Since 2013, Farrell has been an emeritus professor at the University of Waikato in Hamilton, New Zealand. She also was an adjunct professor at North Carolina State University from 2008 until 2013. Farrell is recognised as an expert in cold-tolerant fungi and in the microbes and enzymes that affect wood; her work has had substantial impact in the biochemistry and biotechnology fields, specifically in the areas of enzymes, fungal ecology, bio-control, and cellulose.

Farrell also has led an international team on numerous expeditions to Antarctica. Her work in Antarctica has contributed to an understanding of the degradation of the Antarctic historic huts and artifacts and associated fungi, and she has performed critical work in the preservation of Ernest Shackleton's and Robert Scott's huts. She also contributed to some of the pivotal discoveries on microbiology of the McMurdo Dry Valleys.

Farrell was connected to private sector scientific research, and held a Directorship for Parrac Limited, where she was a founding scientist. She also was Founding Scientist of ZyGEM Ltd.

In total, Farrell has published over 100 research papers and book chapters, and holds 30 patents. Her research was featured in the documentary "The Green Chain" as well as in Māori Television’s “Project Matauranga”.

==Awards and honours==
Select awards and honours include:

2015 – Appointment to University of Pretoria, Pretoria, South Africa Centre of Microbial Ecology and Genomics Advisory Board.
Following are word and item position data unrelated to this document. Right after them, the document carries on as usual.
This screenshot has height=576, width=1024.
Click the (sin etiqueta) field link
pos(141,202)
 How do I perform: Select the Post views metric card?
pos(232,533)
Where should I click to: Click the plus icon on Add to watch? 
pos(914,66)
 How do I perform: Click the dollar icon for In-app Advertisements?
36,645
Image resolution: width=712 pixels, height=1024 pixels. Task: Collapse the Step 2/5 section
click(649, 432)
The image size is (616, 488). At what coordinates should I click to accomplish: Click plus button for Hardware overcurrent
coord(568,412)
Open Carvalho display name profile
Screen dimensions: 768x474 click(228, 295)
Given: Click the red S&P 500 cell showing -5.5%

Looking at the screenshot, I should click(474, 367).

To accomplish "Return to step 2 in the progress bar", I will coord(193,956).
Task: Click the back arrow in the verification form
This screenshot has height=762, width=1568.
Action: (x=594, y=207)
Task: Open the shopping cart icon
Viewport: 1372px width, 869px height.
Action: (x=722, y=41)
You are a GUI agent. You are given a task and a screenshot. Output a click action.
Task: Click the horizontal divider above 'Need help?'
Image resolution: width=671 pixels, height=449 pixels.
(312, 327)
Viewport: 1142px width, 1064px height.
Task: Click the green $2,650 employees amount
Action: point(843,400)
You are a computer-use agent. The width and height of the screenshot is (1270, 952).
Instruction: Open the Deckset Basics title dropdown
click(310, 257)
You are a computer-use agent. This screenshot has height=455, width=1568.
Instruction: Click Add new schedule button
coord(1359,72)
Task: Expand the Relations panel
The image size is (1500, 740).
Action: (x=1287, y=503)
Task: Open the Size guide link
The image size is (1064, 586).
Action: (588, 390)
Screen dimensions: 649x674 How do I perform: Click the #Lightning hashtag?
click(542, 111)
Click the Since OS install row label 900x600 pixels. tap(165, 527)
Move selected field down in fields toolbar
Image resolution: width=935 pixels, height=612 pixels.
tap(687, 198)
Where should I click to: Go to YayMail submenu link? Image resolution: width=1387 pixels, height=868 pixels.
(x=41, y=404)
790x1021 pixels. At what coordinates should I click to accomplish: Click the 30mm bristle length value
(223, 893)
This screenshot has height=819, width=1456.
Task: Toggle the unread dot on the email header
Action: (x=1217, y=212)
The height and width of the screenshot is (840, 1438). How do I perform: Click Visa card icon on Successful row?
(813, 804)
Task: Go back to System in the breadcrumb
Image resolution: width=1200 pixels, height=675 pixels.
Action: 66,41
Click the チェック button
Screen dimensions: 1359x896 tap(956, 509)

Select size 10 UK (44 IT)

2011 – Named Influencer of the Year, Unlimited Magazine, Auckland, NZ.

2009 – Companion of The New Zealand Order of Merit for services to biochemical research. Distinguished Alumni Award, University of Missouri-St Louis.

2008 – Science Entrepreneur of the Year award at KuDos, the Hamilton Science Excellence Awards, appointment to Board New Zealand Foundation for Research Science and Technology.

2007 – Invitation to present Sir Holmes Miller Lecture, Wellington Branch New Zealand Antarctic Society, 22 November 2007.

2005 – Elected Fellow of The Royal Society of New Zealand.

1998 – Elected to the Academy Board of International Academy of Wood Science (1998–2004).

1990 – Elected Fellow of International Academy of Wood Science

== Selected works ==
- Kirk, T. Kent, and Roberta L. Farrell. "Enzymatic" combustion": the microbial degradation of lignin." Annual Reviews in Microbiology 41.1 (1987): 465–501.
- Kirk, T. Kent, et al. "Production of multiple ligninases by Phanerochaete chrysosporium: effect of selected growth conditions and use of a mutant strain." Enzyme and Microbial technology 8.1 (1986): 27–32.
- Farrell, Roberta L., et al. "Physical and enzymatic properties of lignin peroxidase isoenzymes from Phanerochaete chrysosporium." Enzyme and microbial technology 11.6 (1989): 322–328.
- Farrell, R.L., Blanchette, R.A., Brush, T.S., Hadar, Y., Iverson, S., Krisa, K., Wendler, P.A., Zimmerman, W. (1993). Cartapip™: a biopulping product for control of pitch and resin acid problems in pulp mills. J. Biotechnol. 30: 115–122.
- Farrell, R.L. (1998). Science, technology and end-users: optimising R&D for the commercial sector for society’s benefits. In Leadership Priorities for New Zealand Science and Technology sponsored by the Academy Council of The Royal Society of New Zealand, 5–6 November 1998. Miscellaneous series 54, pp. 127–131.
- Pointing, S.B., Chan,Y., Lacap, D.C., Lau, M.C.Y., Jurgens, J., Farrell,R.L.. 2009. Highly specialized microbial diversity in hyper-arid polar desert . Proc Natl Acad Sci.USA, volume 106 no. 47 19964-19969. doi: 10.1073/pnas.0908274106. Epub 2009 Oct 22.
- Farrell, R.L., Arenz, B.E., Duncan, S.M., Held, B.W. Jurgens, J.A., Blanchette, R.A. 2011. Introduced and Indigenous Fungi of the Ross Island Historic Huts and Pristine Areas of Antarctica. Polar Biology. doi: 10.1007/s00300-011-1060-8.
- Chan Y., Van Nostrand J.D., Zhou J., Pointing, S.B., Farrell, R.L. 2013. Functional ecology of an Antarctic Dry Valleys landscape. Proc Natl Acad Sci (USA) 110: 8990–8995. doi: 10.1073/pnas.1300643110. Epub 2013 May 13.